Sizer Announces School Coalition To Try Reforms
Washington--Theodore R. Sizer, whose report on American high schools was released here last week, has announced the creation of a coalition of schools that will attempt to implement the reforms outlined in his study.
Mr. Sizer, former dean of the Harvard Graduate School of Education and headmaster of Phillips Academy at Andover, Mass., said he would recruit five to 12 public and private schools to become part of the "coalition of essential schools," which will be headquartered at Brown University. The coalition will operate for 10 years starting this fall.
The proposals included in Horace's Compromise: The Dilemma of the American High School would fundamentally alter the way public and private schools operate, Mr. Sizer said. Teachers would have responsibility for fewer students than most do now, the curriculum would be simplified, students would be required to demonstrate knowledge in "exhibitions" as well as in paper-and-pencil tests, and the age-grouping of students would end.
Mr. Sizer, named chairman of the education department at Brown last week, sharply criticized the "top-down" initiatives, such as increased graduation requirements, that have been proposed in many states. "We cannot simply tinker with the present system, adding courses or increasing requirements," Mr. Sizer said. Any successful reform effort, he added, must give greater authority and incentives to principals and teachers.
Mr. Sizer's book is the first of three reports to be issued from "A Study of High Schools," the research project Mr. Sizer has headed for the last five years. (See Education Week, Nov. 16, 1983.) The study was sponsored by the National Association of Secondary School Principals and the National Association of Independent Schools, with support from the Carnegie Corporation of New York, the Commonwealth Fund, the Charles E. Culpeper Foundation, the Gates Foundation, the Esther A. and Joseph Klingenstein Fund, and the Edward John Noble Foundation.
The two education associations will also take part in the coalition, Mr. Sizer said at a news conference here.
Central to Mr. Sizer's plan are the use of Socratic teaching and the requirement that students demonstrate proficiency in their studies by "showing off [their knowledge] in exhibitions." He said no students should advance to high school or receive diplomas until they demonstrate mastery in basic subjects.
"As soon as you build in the imperative that students show off, you have a great ripple effect," Mr. Sizer said.
The scale of the new coalition's work "is deliberately limited" to between five and 12 schools, Mr. Sizer said. He said he would be "hard pressed to do more schools in an intensive way" because the projects will require "getting to know the community" and occasionally revising reform plans.
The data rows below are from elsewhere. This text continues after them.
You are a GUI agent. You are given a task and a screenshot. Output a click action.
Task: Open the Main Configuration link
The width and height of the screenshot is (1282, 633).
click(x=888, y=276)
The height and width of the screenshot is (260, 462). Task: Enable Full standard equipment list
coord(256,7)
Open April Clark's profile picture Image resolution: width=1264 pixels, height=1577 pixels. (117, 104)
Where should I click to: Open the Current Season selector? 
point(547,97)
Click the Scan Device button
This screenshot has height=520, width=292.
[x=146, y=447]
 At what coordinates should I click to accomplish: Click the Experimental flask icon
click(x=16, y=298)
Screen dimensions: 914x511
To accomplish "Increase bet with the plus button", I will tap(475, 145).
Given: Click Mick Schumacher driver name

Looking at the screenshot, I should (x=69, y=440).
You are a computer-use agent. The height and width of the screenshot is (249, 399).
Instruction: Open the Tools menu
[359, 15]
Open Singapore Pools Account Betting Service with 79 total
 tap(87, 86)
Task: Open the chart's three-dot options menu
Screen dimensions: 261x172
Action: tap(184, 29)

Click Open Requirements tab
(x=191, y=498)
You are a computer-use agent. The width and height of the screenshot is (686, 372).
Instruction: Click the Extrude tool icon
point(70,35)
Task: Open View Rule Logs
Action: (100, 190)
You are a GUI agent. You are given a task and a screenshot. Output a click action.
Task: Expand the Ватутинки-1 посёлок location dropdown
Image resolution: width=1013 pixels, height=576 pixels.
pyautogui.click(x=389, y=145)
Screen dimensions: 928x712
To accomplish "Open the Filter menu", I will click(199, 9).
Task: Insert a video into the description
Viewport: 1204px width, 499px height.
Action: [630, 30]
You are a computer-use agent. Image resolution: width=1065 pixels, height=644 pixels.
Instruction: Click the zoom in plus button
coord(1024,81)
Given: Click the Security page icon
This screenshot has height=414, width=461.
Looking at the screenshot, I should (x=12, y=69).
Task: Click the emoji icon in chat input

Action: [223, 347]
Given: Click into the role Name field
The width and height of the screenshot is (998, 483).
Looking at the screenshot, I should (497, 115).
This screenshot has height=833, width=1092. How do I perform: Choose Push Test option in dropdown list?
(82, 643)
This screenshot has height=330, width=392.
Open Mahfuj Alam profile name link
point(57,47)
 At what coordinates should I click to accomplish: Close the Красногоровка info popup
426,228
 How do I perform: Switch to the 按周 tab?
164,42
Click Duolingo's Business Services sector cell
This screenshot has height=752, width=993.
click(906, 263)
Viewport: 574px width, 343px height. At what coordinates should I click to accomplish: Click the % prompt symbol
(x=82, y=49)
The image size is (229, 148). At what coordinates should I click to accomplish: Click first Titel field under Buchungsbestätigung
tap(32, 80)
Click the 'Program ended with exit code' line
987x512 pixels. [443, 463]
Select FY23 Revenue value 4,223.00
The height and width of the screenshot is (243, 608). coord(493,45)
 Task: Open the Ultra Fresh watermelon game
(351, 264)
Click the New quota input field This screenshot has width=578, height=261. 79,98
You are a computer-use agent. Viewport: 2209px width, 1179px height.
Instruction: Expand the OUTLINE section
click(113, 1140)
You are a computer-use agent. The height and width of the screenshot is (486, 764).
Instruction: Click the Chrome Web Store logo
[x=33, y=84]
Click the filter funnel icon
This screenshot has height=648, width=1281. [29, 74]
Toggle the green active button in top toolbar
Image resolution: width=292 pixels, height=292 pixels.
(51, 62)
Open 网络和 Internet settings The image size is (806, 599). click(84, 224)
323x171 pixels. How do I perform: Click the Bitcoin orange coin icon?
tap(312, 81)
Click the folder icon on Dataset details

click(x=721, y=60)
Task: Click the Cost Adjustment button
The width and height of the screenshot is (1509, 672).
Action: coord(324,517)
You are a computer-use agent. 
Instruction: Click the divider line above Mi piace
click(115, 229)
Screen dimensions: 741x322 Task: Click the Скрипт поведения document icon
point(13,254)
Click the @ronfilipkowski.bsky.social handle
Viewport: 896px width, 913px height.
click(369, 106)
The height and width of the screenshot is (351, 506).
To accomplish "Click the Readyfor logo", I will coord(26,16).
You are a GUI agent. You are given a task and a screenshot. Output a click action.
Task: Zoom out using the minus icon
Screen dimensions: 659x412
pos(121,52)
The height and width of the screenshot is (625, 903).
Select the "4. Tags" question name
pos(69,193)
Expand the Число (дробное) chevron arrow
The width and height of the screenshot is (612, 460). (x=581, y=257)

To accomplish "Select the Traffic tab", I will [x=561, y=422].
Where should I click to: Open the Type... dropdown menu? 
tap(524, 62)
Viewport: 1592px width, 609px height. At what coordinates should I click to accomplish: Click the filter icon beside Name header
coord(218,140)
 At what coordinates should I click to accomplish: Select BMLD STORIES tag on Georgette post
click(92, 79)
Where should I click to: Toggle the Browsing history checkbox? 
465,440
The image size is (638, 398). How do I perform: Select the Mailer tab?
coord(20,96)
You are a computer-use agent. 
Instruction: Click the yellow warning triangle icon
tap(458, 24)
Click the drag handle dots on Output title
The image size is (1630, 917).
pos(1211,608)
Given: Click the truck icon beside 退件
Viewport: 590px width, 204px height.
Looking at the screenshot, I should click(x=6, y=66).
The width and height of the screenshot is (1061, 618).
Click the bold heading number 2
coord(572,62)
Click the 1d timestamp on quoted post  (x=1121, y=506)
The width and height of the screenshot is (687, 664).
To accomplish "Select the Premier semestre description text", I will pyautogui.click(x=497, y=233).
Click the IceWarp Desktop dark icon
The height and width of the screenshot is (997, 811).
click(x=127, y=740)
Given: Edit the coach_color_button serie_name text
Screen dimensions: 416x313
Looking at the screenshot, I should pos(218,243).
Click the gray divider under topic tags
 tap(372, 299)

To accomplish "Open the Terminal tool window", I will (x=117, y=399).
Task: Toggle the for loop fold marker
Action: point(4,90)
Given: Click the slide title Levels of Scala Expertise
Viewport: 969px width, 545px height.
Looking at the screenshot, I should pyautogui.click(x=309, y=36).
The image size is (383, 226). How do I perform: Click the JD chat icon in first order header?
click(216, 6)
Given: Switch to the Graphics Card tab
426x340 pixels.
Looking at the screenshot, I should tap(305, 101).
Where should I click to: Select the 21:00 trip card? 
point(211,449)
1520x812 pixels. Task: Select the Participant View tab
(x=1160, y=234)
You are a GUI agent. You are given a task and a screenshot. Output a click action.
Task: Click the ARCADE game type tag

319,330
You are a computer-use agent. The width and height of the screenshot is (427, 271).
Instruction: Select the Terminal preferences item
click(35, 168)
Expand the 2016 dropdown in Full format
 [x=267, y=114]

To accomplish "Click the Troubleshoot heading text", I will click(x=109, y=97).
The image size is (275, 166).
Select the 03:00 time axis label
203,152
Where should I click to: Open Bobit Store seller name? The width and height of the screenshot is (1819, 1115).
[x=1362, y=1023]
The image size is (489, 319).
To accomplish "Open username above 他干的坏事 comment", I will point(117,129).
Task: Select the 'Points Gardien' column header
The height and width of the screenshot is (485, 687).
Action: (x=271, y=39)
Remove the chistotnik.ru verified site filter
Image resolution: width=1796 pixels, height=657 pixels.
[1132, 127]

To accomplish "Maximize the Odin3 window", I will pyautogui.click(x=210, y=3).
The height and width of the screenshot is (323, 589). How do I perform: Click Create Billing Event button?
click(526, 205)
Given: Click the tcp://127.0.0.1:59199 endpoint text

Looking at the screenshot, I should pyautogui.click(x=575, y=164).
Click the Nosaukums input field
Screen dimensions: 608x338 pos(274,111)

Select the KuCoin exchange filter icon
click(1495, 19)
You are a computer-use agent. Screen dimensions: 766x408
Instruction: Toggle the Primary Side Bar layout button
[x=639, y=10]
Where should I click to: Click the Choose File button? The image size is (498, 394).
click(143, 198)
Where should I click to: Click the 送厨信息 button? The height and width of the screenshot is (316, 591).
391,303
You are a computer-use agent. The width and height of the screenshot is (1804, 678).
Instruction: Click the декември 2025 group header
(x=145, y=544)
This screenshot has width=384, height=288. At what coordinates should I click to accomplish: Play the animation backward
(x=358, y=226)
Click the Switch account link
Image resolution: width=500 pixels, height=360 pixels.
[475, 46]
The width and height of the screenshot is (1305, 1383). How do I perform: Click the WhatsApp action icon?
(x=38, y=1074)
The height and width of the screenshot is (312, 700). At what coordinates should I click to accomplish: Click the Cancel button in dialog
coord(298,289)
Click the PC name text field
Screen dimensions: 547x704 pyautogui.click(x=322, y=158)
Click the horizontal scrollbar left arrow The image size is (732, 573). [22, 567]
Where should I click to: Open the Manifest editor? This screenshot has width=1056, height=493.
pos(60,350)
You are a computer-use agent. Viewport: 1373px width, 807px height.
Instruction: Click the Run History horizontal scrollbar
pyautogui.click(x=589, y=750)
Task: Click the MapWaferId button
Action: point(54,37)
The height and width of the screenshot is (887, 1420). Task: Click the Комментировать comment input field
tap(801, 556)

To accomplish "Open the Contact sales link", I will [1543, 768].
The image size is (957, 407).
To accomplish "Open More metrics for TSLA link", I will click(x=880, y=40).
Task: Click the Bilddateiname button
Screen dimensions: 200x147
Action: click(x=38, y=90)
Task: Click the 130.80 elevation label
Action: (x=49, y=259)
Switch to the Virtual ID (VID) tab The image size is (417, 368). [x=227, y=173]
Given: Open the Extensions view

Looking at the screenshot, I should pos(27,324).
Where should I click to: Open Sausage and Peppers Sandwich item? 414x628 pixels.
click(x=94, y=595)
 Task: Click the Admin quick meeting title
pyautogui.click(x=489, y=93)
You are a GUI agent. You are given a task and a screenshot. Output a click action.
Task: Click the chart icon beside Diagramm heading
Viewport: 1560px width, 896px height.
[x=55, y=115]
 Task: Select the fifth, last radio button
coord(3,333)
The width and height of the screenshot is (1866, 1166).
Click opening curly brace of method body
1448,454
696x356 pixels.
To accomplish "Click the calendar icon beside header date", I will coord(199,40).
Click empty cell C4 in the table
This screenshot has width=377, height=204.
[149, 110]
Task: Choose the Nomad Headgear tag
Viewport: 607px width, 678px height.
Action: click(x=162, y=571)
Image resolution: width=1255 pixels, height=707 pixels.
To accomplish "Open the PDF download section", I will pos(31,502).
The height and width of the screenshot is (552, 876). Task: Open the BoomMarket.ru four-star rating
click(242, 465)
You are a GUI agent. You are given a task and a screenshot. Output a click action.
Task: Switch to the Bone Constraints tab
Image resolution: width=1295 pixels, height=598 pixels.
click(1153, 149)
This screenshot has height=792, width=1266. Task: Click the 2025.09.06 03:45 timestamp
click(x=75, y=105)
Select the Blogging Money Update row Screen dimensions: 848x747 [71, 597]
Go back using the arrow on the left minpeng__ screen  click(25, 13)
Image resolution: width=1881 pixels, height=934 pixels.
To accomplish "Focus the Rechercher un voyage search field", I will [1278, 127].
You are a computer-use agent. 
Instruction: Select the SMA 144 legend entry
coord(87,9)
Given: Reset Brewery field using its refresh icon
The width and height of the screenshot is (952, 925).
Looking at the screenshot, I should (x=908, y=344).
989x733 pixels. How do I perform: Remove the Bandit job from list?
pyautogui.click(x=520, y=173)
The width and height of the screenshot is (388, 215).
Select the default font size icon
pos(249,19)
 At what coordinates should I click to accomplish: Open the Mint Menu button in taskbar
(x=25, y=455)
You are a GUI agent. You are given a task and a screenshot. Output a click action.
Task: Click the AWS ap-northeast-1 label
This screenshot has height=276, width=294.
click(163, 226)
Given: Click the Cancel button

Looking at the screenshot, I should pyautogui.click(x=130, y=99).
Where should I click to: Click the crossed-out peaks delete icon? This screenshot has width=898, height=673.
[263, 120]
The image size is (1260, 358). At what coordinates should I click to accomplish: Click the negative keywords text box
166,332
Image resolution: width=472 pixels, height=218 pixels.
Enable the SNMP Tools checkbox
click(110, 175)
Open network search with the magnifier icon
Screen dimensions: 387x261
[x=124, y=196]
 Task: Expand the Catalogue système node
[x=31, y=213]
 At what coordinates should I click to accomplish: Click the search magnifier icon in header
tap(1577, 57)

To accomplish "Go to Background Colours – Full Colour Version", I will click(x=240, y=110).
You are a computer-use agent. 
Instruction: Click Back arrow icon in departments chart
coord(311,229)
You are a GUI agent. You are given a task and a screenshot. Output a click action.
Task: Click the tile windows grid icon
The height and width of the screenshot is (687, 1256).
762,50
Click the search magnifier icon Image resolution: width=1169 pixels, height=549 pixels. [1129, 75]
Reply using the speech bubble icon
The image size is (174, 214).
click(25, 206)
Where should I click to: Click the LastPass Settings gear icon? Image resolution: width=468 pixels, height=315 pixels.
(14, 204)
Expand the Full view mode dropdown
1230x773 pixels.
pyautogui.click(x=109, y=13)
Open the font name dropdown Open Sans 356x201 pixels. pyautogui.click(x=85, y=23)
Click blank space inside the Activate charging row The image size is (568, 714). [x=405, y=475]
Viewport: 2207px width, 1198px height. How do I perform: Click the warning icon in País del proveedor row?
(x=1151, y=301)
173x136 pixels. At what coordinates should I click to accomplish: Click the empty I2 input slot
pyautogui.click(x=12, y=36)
Mr. Sizer said some school officials have expressed interest in developing regional networks that could link informally with the coalition. He said he would support such an arrangement.
An advisory committee of the coalition, Mr. Sizer said, will select school districts and communities that support such changes--"soul brothers and soul sisters"--to participate in the coalition. The coalition's schools will spend 10 percent more than they do now, which they will raise themselves, to run their programs, he said. Mr. Sizer said a 10-percent budget increase would enable schools to handle "up-front" planning costs. Mr. Sizer explained that he expects the coalition to include primarily schools from inner-city areas because "those communities seem to be prepared to take greater risks."
Many educators agree with the principles outlined in Horace's Compromise, Mr. Sizer said, but changing the structures of most public and private schools would require "a good deal of political struggle."
Many of the changes--such as asking teachers to perform different tasks and abandoning the practice of spending a set amount of classroom time on certain subjects--would require that participating schools be exempted from some state regulations.
Educators interested in implementing the reforms of the study will have two major advantages in dealing with state education bureaucracies, Mr. Sizer said--the growing support for requiring students to demonstrate academic competency and "a growing fear of Armageddon."
The anxiety that many students today feel about the possibility of nuclear war, Mr. Sizer said, has profoundly affected their attitudes about education. More than any generation, he said, today's students "understand that the world's a tough place" and will seek a sophisticated education.